As of 19 November 2016, no side effects have been seen in more than 20% of
subjects of 4200 subjects who received at least 1 dose of vedolizumab in the IV
clinical trials.

Other side effects, reported in 2-9% of patients, include:
• nausea.
• fever.
• stomach pain.
• upper respiratory tract infection.
• tiredness.
• vomiting.
• low levels of red blood cells (anemia).
• cough.
• back pain.
• Bronchitis.
• flu.
• urinary tract infection.
• dizziness.
• diarrhea.
• sinus infection.
• flu-like illness.
• rash.
• sore throat.
• itching.
• swollen ankles.
• pains in arms or legs.
• stomach flu.
• an infected cavity filled with pus near the anus or rectum (anal abscess).
• small tunnel which connects an infected gland inside the anus to an opening
on the skin around the anus (anal fistula).

Since many of these symptoms are commonly reported in patients with UC or CD,
it is unclear which may be related to vedolizumab, which may be related to the
underlying illness, and which may have occurred by chance.

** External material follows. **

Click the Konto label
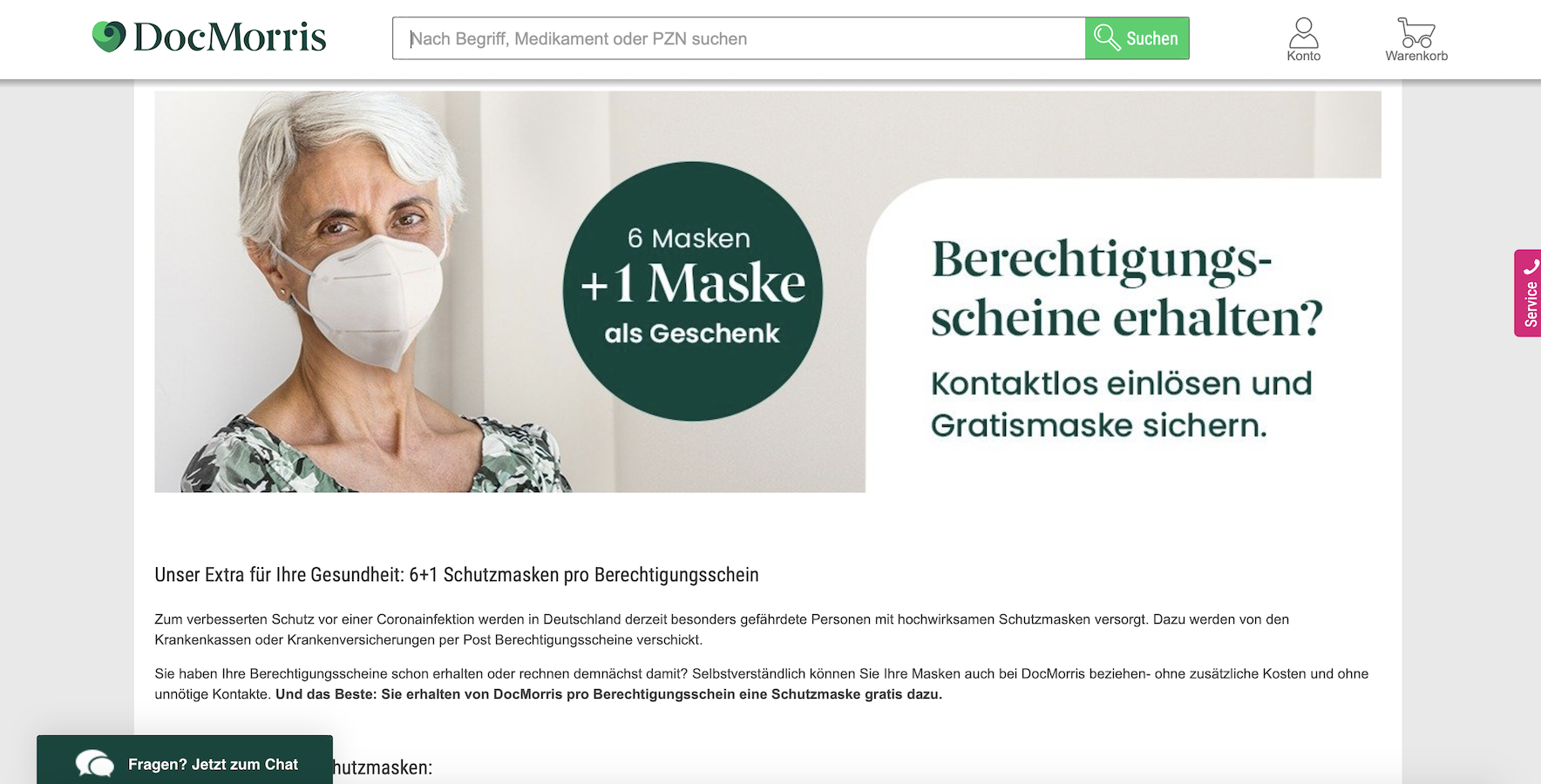 coord(1303,56)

In addition to the risks listed above, vedolizumab and study procedures may
have unknown risks. There is always the possibility that the patient will have
a side effect that is currently unknown or not expected.

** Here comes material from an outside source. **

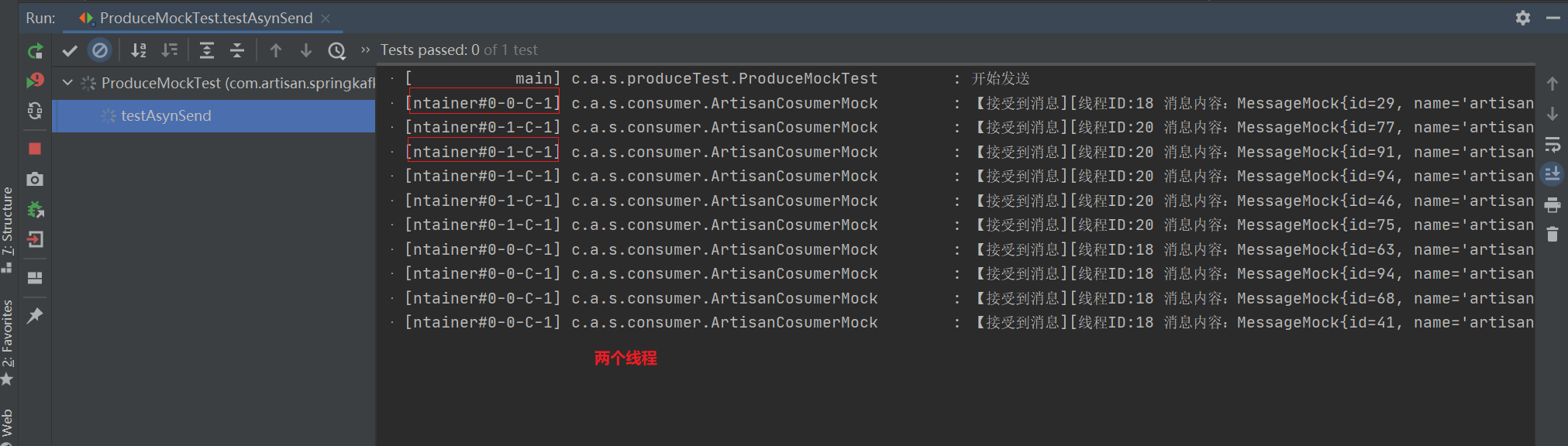Click the camera Dump Threads icon
1568x446 pixels.
[35, 180]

As with any drug, allergic reactions may occur. If you have a very bad allergic
reaction, you could die. Some things that happen during an allergic reaction
are:
• a rash (reddening or blistering of the skin).
• Difficulty breathing.
• wheezing when you breathe.
• sudden drop in blood pressure.
• swelling around the mouth, throat, or eyes.
• fast pulse.
• sweating.


There is a possibility of a greater chance of getting an infection, difficulty
fighting off an infection, or reactivation of an old infection.

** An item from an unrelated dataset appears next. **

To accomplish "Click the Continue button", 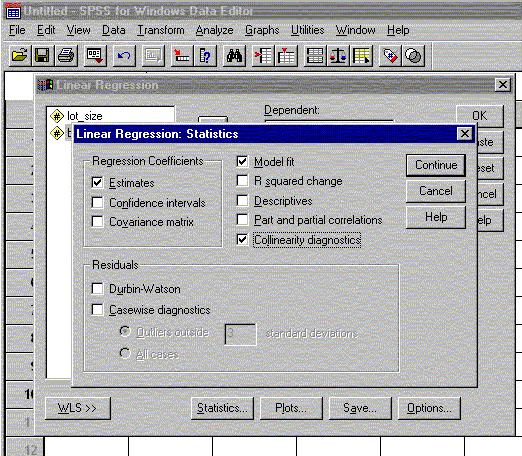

There is a possibility that treatment with vedolizumab could cause reactivation
of an old infection such as tuberculosis (TB).

Patients with inflammatory bowel disease have an increased risk for colon
cancer, and some of the drugs that are currently being used for treating CD and
UC can increase the risk of certain cancers. Less than 1% of patients who
received vedolizumab as part of the UC and CD studies were diagnosed with
cancer, including colon cancer. It is also not known whether the events of
cancer happened by chance or whether vedolizumab was a contributing factor.

No cases of Progressive Multifocal Leukoencephalopathy (PML), a serious and
sometimes fatal brain infection, have been reported in people receiving
vedolizumab. There is currently not enough information to know if vedolizumab
will increase the risk of PML and a risk of PML cannot be ruled out.

Deaths have occurred in patients participating in vedolizumab clinical trials.
The details of these cases were reviewed by an Independent Safety Monitoring
Board that oversaw the safety of these patient studies. No changes in
monitoring of the trials were recommended by the Board.